In commenting on being named Father of the Year, 1942, General Douglas MacArthur stated:

By profession I am a soldier and take pride in that fact. But I am prouder—infinitely prouder—to be a father. A soldier destroys in order to build; the father only builds, never destroys. The one has the potentiality of death; the other embodies creation and life. And while the hordes of death are mighty, the battalions of life are mightier still.

It is my hope that my son, when I am gone, will remember me not from the battle but in the home repeating with him our simple daily prayer, “Our Father Who Art in Heaven.“3292

On October 20, 1944, General Douglas MacArthur landed on Leyte, and began the liberation of the Philippine Islands from oppression. He declared:

I have returned. By the grace of Almighty God, our forces stand again on Philippine soil.3293

On October 20, 1944, in a radio speech broadcast from the invasion beach on returning to the Philippines, General Douglas MacArthur stated:

Strike at every favorable opportunity. For your homes and hearths, strike! For future generations of your sons and daughters, strike! In the name of your sacred dead, strike! Let no heart be faint. Let every arm be steeled. The guidance of Divine God points the way. Follow in His name to the Holy Grail of righteous victory!3294

General Douglas MacArthur stated:

In war, when a commander becomes so bereft of reason and perspective that he fails to understand the dependence of arms on Divine guidance, he no longer deserves victory.3295

On Sunday, September 2, 1945, aboard the battleship USS Missouri in Tokyo Bay, General Douglas MacArthur met with leaders of Allied forces to sign the treaty of the surrender of Japan. After signing, he offered a prayer:

Let us pray that peace be now restored to the world and that God will preserve it always.3296

In a speech addressing the Allied officers assembled on the deck of the USS Missouri, September 2, 1945, General Douglas MacArthur declared:

We have had our last chance. If we do not now devise some greater and more equitable system, Armageddon will be at our door. The problem is basically theological and involves a spiritual recrudescence and improvement of human character that will synchronize with our almost matchless advances … of the past two thousand years. …

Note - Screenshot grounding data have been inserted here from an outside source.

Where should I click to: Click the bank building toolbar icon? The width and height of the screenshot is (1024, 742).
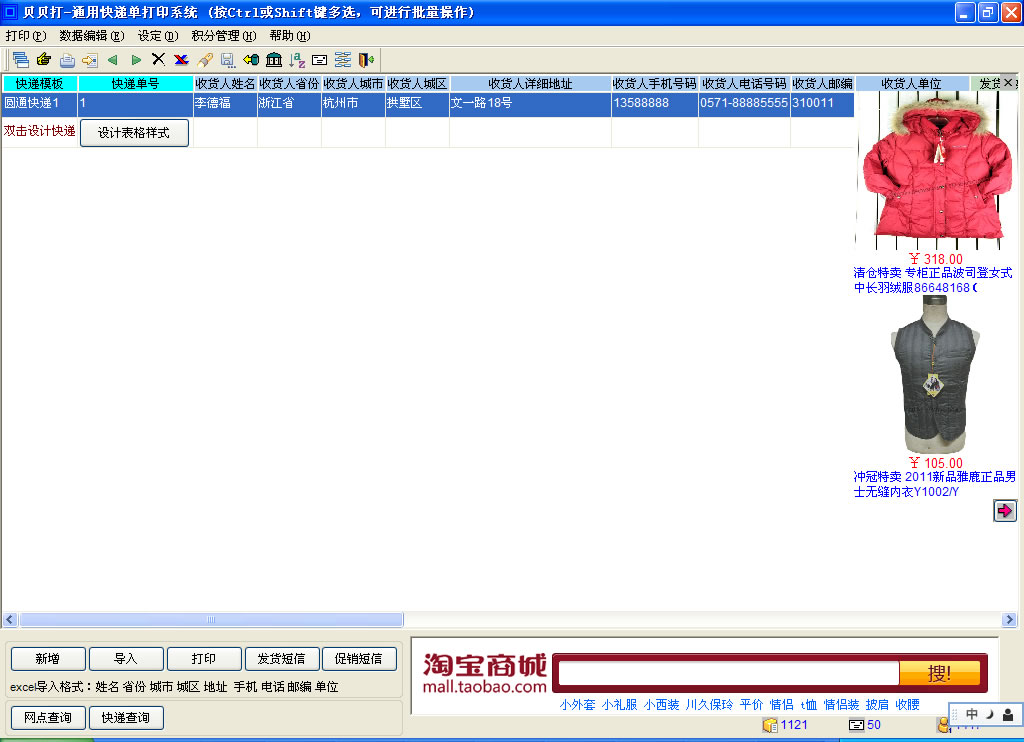(273, 59)
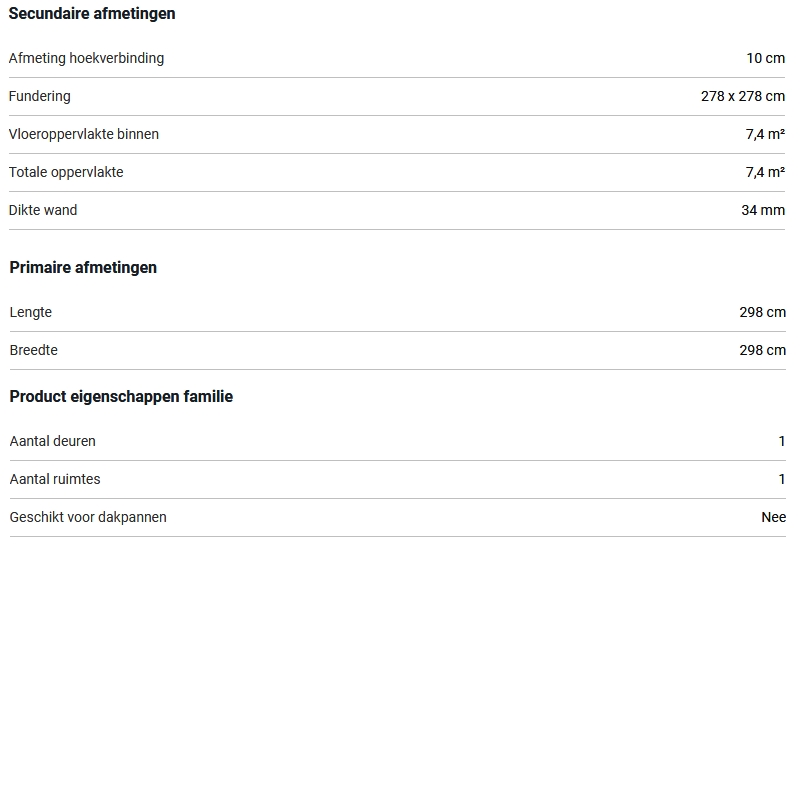Click the Nee value for dakpannen
The height and width of the screenshot is (800, 800).
click(x=773, y=517)
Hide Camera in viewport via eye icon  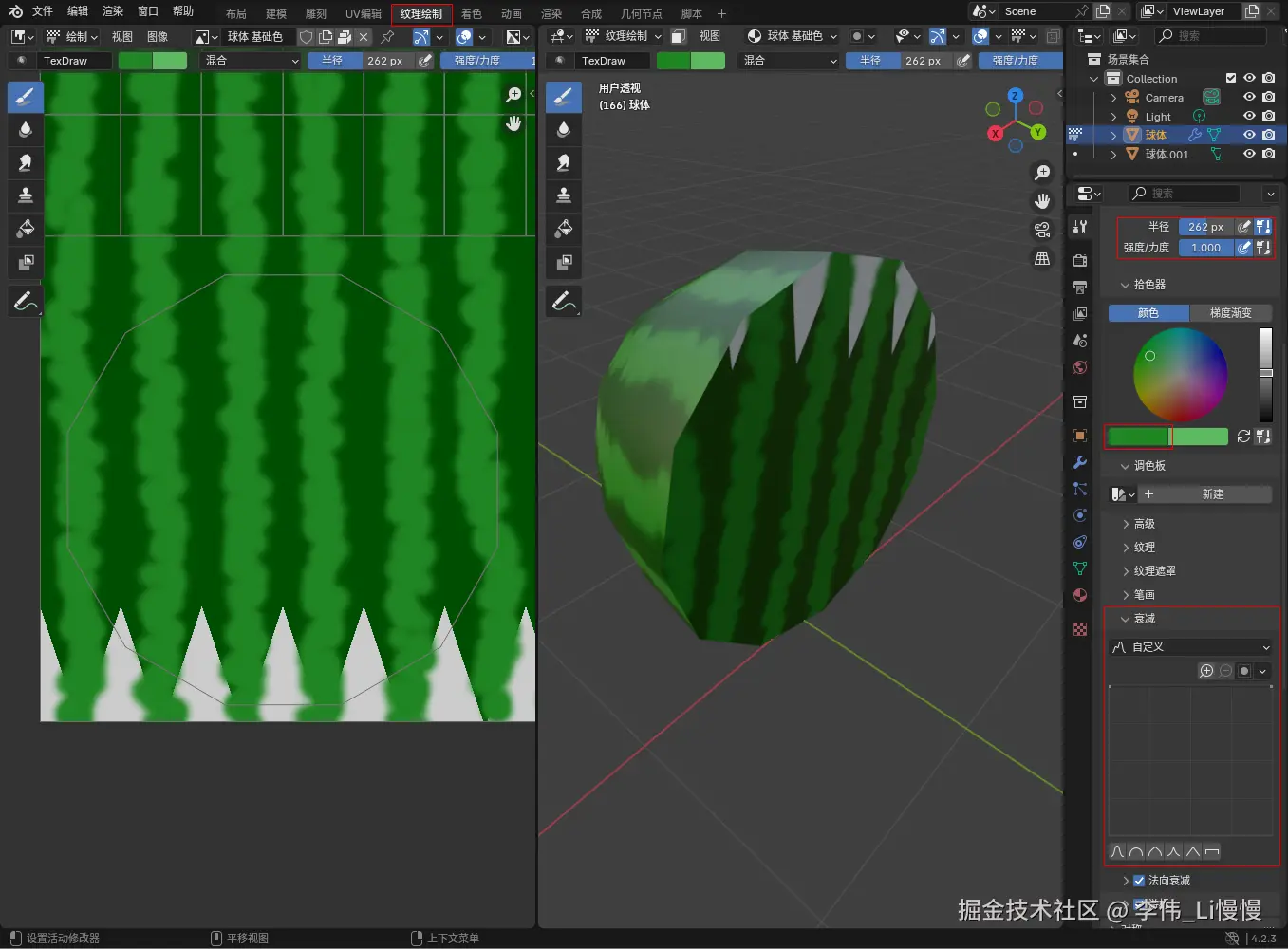click(1249, 97)
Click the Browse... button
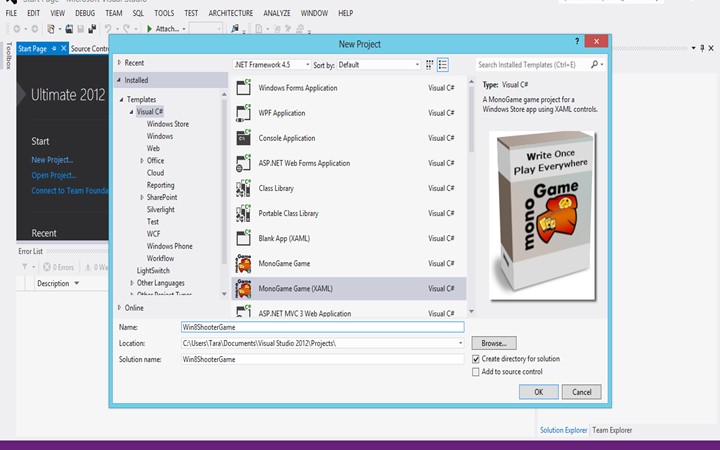This screenshot has width=720, height=450. tap(493, 343)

It must be of the spirit if we are to save the flesh.3297

General Douglas MacArthur suggested that Youth for Christ representatives and other missionary groups go to Japan after World War II:

[In order to] provide the surest foundation for the firm establishment of democracy.3298

On April 19, 1951, following a tour of Korea, General Douglas MacArthur spoke to a Joint Session of Congress to announce his retirement:

I am closing my fifty-two years of military service. When I joined the Army, even before the turn of the century, it was the fulfillment of all my boyish hopes and dreams. The world has turned over many times since I took the oath of the Plain at West Point, and the hopes and dreams have all since vanished, but I still remember the refrain of one of the most popular barracks ballads of that day, which proclaimed most proudly that old soldiers never die; they just fade away. And, like the old soldier of that ballad, I now close my military career and just fade away, an old soldier who has tried to do his duty as God gave him the light to see that duty. Good-by.3299

On January 18, 1955, a monument was dedicated to General Douglas MacArthur at the occasion of his seventy-fifth birthday, which had inscribed his statement:

Battles are not won by arms alone. There must exist above all else a spiritual impulse—a will to victory. In was there can be no substitute for victory.3300

On May 12, 1962, Douglas MacArthur addressed the cadets at the U.S. Military Academy at West Point:

The soldier, above all other men, is required to practice the greatest act of religious training—sacrifice. In battle and in the face of danger and death, he discloses those Divine attributes which his Maker gave when He created man in His own image.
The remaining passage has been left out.